I am writing an essay about eating disorders. What are some of the things that happen to you when your body goes into starvation mode? Where can I find some of this information(on the web)?
I hear libraries are good for researchin stuff
“TestosteroneBoy” it’s time to become……“InternetBoy”! Do some research on the internet.
When I was really sick, I had a lot of the same symptoms of someone who is anorexic. I was always cold, my fingernails had a blueish hue, thinner hair, loss of coordination (probably more due to the drastic decrease in bodyweight), slight problems concentrating, and some pretty crazy bloodwork (low hemoglobin [anemia], screwed up thyroid levels [T2, TSH, etc.], odd blood cell count), general weakness [also due to anemia]-basically, all of the physical signs of low weight. As far as the actual eating disorder is concerned, you’ll obviously have to consider a lot of the more psychological issues such as body image, etc. I’m not at home right now, but I have some old copies of my bloodwork that I can post later to give you an idea of the shit I went through-it might be pretty informative.
Time to learn about real research, because asking people on the T-mag forum is not something you can cite in a good essay. Time to hop over to Pubmed and look up some articles in peer-reviewed journals. Start here: www.ncbi.nlm.nih.gov/ entrez/query.fcgi?CMD=&DB=PubMed and then head down to the library to look up titles that you could not view on the web. BTW, when you cut and past this URL into your browser, be sure to delete the space right before the entrez/query…part. Long links cause forum problems, so we hav to put a space in them or they won’t get posted. Good luck!
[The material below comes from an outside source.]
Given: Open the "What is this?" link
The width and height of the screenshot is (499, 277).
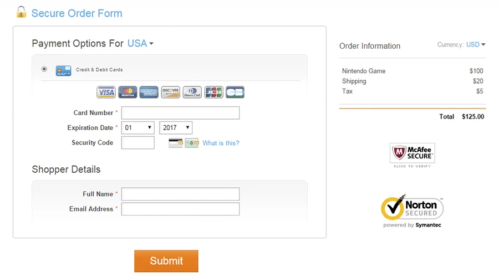Looking at the screenshot, I should coord(221,143).
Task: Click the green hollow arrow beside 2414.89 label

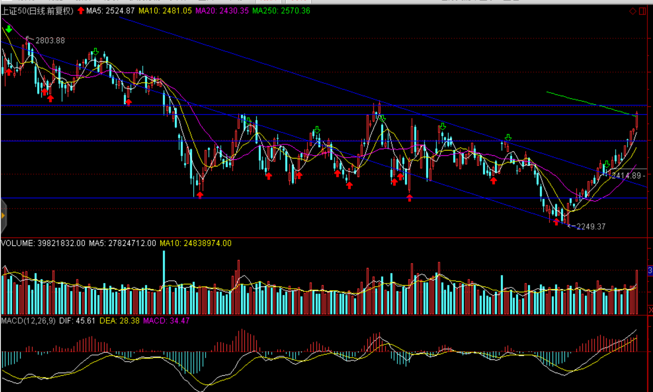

Another thing that I forgot to mention is that they are always concerned about bone density with anyone with eating disorders. Obviously, 90% of all cases occur in females, who are more likely to develop osteoporosis anyway. More importantly, bones can only actually gain density until around the age of 30. After that, we are essentially in maintenance/preservation mode (enhanced by calcium intake, weight bearing exercise, etc.)Since we gain all of this density in the early part of our lives, it is of particular concern that young girls with eating disorders aren’t getting the nutrients necessary to strengthen bones for the long haul. Since they are already at a deficit at a young age, the later years in life (provided they actually survive) are even more serious.
Also, severe bradycardia. My ECG showed at heart rate of 33 at one point, and I’m no marathon runner. As far as the bloodwork is concerned, most of the measure of protein in the blood-urea nitrogen, albumin, AST/SGOT- are high due to catabolism. Hematocrit was low as well. Much of the strange levels can also be attributed to dehydration. The four measures of the thyroid are Total T3, Total T4, Free T4, and TSH. Usually, these levels are low because the metabolism slows down during starvation. Now, you are on your own. Get your arse to a decent journal and/or database and read, read, read.
The major handbook for the subject of physiology in Croatian medical schools is Textbook of Medical Physiology by Arthur C. Guyton, John E. Hall. I read it sometimes when I am doing cardio. There is a whole chapter dedicated to starvation in there…
I remember reading somewhere about something called starvation mode. While intaking much less calories than you need(like under 1k a day), your body will enter the starvation mode. While in this, your body has already burnt all the carbs and is burning at your fat stores. All the food that you eat, because you are in starvation mode goes directly into your fat stores, effectively making you look thin, but still have a lot of fat. If this was true, then starvation diets wouldn’t really work. Anyone heard of this?